YOUR TASK: Each line from the one containing "How do I perform: Expand" through the final line of the records is to be repeated exactly, with no additions.

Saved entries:
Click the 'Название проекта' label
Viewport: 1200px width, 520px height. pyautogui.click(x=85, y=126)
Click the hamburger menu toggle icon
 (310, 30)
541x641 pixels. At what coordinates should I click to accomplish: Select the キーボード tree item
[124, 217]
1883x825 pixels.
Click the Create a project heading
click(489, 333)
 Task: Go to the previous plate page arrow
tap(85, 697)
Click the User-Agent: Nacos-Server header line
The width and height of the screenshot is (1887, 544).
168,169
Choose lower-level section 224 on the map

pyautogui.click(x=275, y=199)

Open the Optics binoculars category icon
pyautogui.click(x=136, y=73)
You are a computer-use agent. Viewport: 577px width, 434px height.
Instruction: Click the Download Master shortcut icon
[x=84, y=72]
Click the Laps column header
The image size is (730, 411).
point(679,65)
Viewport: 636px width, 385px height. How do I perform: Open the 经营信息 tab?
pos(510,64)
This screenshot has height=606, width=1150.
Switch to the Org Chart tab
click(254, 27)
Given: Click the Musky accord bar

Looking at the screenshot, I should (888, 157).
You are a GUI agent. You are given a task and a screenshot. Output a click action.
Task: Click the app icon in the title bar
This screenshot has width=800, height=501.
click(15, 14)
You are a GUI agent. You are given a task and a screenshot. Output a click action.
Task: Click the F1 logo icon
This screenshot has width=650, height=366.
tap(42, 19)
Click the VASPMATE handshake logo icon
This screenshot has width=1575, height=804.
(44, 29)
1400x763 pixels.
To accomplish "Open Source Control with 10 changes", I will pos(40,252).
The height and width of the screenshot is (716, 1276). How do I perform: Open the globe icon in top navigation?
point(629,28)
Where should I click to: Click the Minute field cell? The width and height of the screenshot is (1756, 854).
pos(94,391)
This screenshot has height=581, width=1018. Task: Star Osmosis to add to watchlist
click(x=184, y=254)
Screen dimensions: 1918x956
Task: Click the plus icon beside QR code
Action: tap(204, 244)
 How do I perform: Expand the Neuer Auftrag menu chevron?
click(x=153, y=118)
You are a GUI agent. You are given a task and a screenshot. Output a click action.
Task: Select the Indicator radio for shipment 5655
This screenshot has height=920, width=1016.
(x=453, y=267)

EXPECTED ANSWER:
 How do I perform: Expand the Neuer Auftrag menu chevron?
click(x=153, y=118)
You are a GUI agent. You are given a task and a screenshot. Output a click action.
Task: Select the Indicator radio for shipment 5655
This screenshot has height=920, width=1016.
(x=453, y=267)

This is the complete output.